Given task: Rewrite the records from the line containing "You are a computer-use" up to and including the last line, keeping the requests and offsetting every coordinate in the answers by 22. Leave out the pictures.

(Item-finding records)
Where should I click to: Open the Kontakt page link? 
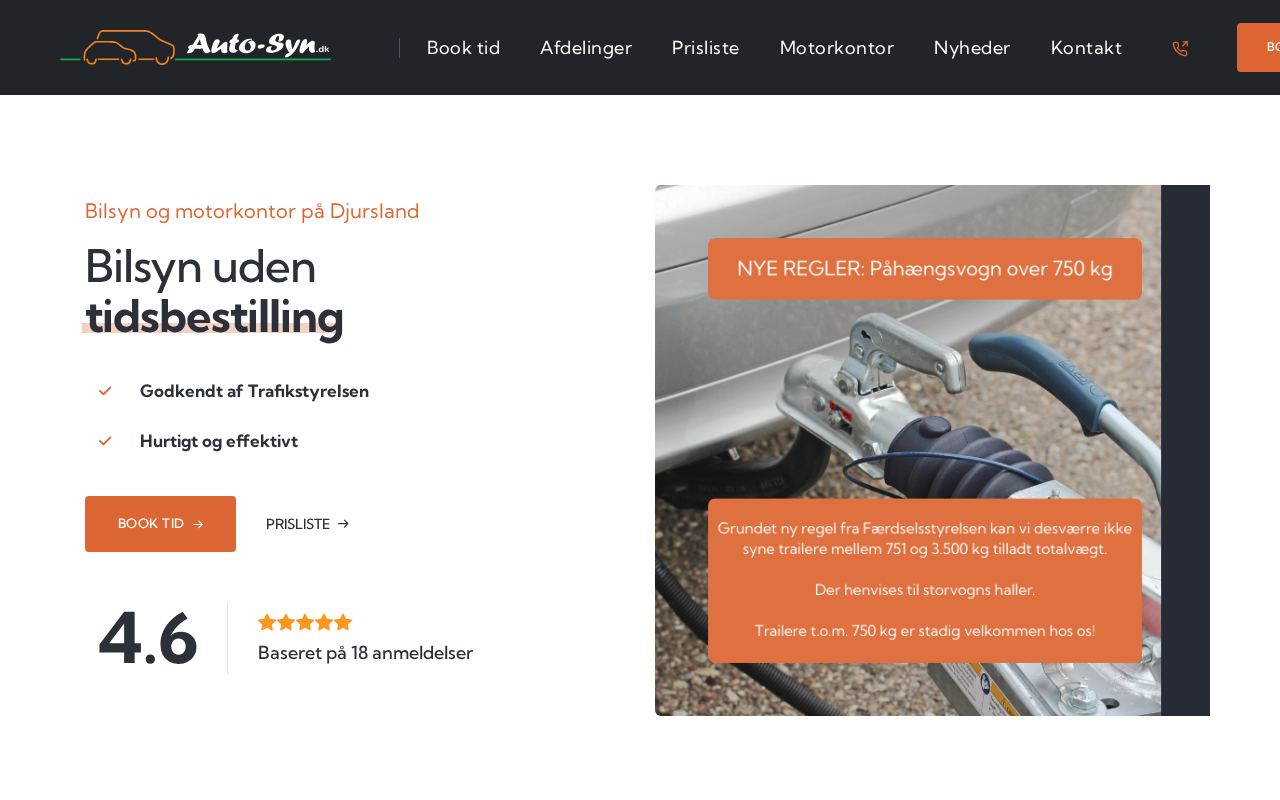1086,48
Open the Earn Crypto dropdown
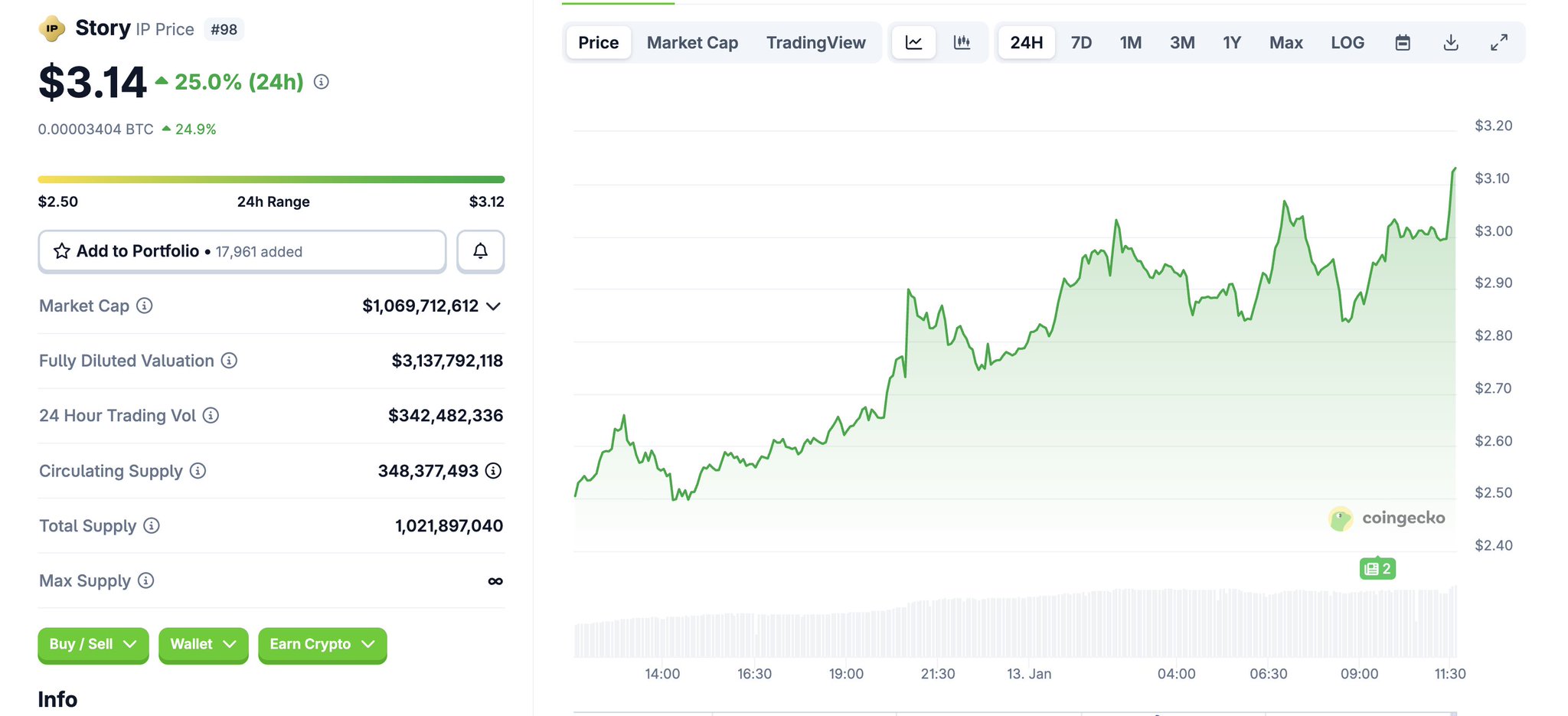The width and height of the screenshot is (1568, 716). click(x=322, y=644)
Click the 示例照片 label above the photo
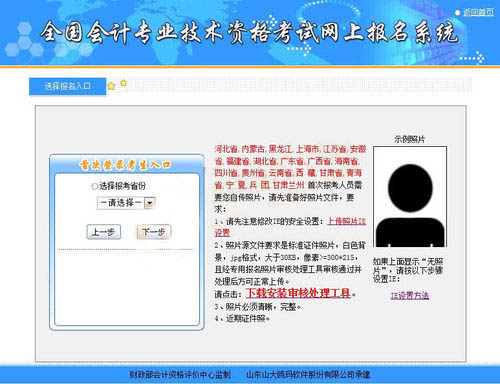Viewport: 500px width, 384px height. [410, 139]
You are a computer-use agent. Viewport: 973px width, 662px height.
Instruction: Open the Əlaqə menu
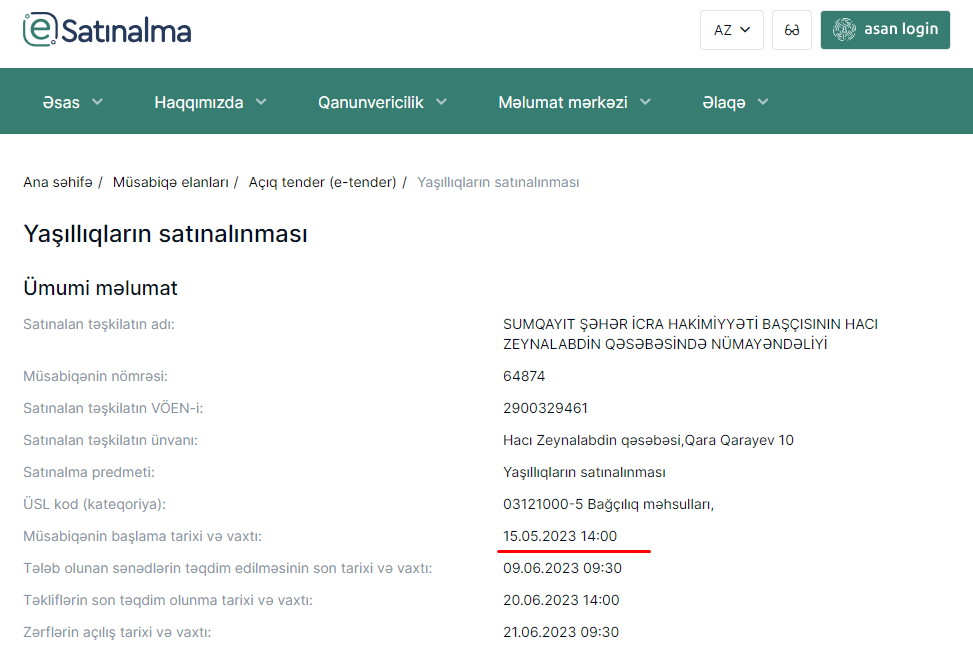(x=735, y=102)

Response for this exercise:
You are a computer-use agent. Viewport: 973px width, 662px height.
Instruction: Open the Əlaqə menu
(x=757, y=124)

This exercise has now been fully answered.